**ASSIGNED TASK:** Give back exactly the lines of the material below, starting with the line with "Click the mic" and going on through the line with "322x174 pixels.".

──────── SUPPLIED RECORDS ────────

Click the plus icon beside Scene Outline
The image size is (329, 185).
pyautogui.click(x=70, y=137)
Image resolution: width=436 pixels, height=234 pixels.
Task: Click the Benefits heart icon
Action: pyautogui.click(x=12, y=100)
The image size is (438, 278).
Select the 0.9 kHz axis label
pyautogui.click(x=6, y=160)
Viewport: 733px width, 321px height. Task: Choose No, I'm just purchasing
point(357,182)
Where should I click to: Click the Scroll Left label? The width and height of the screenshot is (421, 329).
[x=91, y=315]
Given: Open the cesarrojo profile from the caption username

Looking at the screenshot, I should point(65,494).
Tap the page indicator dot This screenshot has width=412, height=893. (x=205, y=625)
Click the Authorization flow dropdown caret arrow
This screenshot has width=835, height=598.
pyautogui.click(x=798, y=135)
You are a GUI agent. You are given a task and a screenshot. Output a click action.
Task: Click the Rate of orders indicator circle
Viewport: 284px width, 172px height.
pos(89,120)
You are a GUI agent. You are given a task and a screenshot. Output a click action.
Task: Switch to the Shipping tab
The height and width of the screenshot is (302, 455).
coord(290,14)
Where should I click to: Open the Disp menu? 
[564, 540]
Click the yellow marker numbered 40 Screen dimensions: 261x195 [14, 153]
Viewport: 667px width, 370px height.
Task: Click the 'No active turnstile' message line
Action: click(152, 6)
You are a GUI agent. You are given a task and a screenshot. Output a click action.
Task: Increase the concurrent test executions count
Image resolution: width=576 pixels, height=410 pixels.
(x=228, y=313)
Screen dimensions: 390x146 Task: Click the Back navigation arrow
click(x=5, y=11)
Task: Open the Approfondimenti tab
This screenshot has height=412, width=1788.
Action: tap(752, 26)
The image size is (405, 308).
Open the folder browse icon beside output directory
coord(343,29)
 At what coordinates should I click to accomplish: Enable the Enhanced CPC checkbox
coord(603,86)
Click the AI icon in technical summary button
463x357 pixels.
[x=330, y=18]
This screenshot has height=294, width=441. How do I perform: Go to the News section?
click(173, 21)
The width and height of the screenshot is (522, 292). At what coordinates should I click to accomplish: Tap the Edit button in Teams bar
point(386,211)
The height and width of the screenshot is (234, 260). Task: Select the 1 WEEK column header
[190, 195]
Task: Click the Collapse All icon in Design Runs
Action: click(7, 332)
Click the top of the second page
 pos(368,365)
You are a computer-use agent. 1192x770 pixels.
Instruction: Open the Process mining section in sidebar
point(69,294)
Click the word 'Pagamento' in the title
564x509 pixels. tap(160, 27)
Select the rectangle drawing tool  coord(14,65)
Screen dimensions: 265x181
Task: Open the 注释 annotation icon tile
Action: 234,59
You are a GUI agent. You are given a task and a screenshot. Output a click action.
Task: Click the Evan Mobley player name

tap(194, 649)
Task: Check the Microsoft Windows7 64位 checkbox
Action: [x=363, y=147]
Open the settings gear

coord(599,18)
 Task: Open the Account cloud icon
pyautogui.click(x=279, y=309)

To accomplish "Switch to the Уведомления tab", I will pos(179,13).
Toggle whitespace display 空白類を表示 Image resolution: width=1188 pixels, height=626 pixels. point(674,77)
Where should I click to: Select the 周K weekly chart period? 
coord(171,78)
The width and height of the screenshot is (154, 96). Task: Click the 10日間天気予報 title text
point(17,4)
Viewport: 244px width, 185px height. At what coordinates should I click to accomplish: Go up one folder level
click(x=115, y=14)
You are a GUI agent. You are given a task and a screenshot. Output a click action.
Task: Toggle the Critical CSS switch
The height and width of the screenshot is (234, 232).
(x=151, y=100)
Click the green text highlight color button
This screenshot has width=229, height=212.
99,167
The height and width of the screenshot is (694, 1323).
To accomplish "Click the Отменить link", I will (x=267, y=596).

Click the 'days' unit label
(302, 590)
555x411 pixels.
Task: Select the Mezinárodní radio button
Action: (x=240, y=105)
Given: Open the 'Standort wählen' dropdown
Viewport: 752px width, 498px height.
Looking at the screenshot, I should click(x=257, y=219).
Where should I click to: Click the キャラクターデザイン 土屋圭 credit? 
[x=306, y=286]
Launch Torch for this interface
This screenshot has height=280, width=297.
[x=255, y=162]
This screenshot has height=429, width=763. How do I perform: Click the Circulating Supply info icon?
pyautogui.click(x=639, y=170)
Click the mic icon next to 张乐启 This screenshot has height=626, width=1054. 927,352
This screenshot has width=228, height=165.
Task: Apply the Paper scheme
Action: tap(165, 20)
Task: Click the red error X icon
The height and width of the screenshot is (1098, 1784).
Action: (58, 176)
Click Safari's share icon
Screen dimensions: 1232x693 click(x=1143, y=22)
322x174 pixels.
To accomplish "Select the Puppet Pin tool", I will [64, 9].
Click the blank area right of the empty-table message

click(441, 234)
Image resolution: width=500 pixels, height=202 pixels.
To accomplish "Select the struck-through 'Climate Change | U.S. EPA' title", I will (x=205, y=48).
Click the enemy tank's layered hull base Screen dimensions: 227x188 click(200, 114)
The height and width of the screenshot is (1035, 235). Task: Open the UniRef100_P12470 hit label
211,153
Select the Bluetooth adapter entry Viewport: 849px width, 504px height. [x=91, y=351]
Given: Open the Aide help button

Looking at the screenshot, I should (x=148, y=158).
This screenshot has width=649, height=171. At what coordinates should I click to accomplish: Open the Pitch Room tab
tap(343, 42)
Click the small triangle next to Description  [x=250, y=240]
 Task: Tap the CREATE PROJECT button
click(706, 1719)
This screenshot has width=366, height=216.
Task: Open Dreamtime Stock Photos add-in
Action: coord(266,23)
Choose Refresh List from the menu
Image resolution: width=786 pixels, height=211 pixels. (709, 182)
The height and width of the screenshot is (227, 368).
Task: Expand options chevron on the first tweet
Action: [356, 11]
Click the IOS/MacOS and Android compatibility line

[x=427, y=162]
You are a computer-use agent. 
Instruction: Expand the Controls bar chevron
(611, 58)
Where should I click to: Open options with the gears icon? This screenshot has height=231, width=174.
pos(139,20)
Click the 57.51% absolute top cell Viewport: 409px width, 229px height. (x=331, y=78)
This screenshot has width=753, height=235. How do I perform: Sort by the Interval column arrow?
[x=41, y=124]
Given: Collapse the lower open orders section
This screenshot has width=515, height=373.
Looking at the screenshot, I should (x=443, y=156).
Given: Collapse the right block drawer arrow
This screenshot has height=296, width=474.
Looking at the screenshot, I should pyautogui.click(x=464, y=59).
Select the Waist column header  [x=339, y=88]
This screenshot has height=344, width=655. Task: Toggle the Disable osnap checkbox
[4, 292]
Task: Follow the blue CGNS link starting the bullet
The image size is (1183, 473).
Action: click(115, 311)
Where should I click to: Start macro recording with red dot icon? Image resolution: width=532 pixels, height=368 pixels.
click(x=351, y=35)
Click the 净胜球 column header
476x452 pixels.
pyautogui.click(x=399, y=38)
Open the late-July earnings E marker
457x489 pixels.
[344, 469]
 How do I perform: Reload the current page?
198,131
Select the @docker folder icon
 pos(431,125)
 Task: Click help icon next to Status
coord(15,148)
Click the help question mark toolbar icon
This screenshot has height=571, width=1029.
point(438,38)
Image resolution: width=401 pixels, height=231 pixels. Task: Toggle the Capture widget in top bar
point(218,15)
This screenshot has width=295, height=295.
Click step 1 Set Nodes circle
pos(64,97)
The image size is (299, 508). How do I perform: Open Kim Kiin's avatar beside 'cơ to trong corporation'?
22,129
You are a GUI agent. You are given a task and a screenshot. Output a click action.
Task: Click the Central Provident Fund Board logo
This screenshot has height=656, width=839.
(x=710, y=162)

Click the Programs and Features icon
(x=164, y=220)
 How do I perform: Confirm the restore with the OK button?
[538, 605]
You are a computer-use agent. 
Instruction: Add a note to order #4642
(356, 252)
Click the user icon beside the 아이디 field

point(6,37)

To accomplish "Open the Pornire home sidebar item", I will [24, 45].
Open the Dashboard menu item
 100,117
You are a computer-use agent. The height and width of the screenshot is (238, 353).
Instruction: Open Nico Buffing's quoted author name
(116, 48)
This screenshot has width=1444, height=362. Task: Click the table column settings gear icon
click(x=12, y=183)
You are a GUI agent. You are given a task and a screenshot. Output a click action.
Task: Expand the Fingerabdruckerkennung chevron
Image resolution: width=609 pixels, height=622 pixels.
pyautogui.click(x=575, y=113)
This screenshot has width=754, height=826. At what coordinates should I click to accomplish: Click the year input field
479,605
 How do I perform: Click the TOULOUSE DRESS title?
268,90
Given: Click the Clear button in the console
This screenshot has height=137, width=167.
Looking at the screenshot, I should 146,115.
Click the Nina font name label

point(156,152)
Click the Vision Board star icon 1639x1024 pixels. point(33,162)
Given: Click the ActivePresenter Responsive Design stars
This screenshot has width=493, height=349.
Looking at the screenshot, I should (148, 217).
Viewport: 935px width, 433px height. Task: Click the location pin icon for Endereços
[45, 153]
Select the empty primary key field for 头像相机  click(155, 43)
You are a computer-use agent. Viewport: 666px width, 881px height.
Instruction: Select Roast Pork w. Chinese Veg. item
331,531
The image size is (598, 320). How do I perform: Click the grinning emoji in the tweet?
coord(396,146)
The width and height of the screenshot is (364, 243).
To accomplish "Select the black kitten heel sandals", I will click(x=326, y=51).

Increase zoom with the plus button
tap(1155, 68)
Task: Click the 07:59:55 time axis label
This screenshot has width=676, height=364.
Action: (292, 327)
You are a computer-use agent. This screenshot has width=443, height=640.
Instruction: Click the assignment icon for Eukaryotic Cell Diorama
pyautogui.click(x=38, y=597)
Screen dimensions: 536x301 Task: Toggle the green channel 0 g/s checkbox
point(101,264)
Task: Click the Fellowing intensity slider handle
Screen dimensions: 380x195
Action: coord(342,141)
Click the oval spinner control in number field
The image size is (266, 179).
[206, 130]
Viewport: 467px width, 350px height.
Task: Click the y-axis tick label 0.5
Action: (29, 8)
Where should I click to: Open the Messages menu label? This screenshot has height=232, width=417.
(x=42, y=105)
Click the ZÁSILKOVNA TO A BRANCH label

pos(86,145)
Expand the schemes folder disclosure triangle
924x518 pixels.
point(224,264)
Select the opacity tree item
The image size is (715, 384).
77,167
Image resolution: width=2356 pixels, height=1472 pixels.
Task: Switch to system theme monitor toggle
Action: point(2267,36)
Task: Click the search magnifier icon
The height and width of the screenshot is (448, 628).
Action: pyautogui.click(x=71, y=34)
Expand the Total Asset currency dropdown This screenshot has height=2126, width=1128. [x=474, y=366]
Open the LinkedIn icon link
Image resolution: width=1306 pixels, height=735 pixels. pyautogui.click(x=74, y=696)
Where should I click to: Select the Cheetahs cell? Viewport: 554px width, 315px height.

────────

**TASK RESULT:**
Click the mic icon next to 张乐启 This screenshot has height=626, width=1054. 927,352
This screenshot has width=228, height=165.
Task: Apply the Paper scheme
Action: tap(165, 20)
Task: Click the red error X icon
The height and width of the screenshot is (1098, 1784).
Action: (58, 176)
Click Safari's share icon
Screen dimensions: 1232x693 click(x=1143, y=22)
322x174 pixels.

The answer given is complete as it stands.